(Stated problem A):
Echo the passage in the thread on Zig code examples from "Thank you! In" to "will publish them.", character for character.
(Stated problem B):
In the thread on Zig code examples, which book does the original poster name as the kind of material they have in mind?

(Source document):
____________________
Simple code examples in Zig, for beginners

Being a inexperienced C programmer, I would like to learn Zig replicating many exercises of C tutorials in Zig. But I can’t get information for the most basic coding, like, reading a keyboard entry or reading and writing to a file, in Zig. Where do I find basic code examples? I am thinking in the line of the K&R C programming book.
Any help or advice will be greatly appreciated.

Good question,
After quick googling, I find https://zig-by-example.com/, although there aren’t too many demos, and may outdated, but I think it’s a good start, also you can contribute your learning to it.

Thank you! In spite being small, those code snippets are exactly what I need to find my way in Zig. As soon as I succeed to run the book examples I will publish them.
Regards.

The Learn section on the official Zig website offers links to some resources.

I would recommend checking out ZigLearn.

https://ziglang.org/learn/

Thank you, kristoff. I am studying it already.

Best regards.
____________________
(Data lines):

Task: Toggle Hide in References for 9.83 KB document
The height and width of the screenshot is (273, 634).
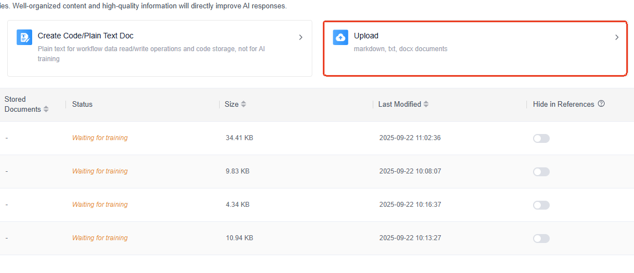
____________________
(Complete output A):
Thank you! In spite being small, those code snippets are exactly what I need to find my way in Zig. As soon as I succeed to run the book examples I will publish them.

(Complete output B):
The K&R C programming book.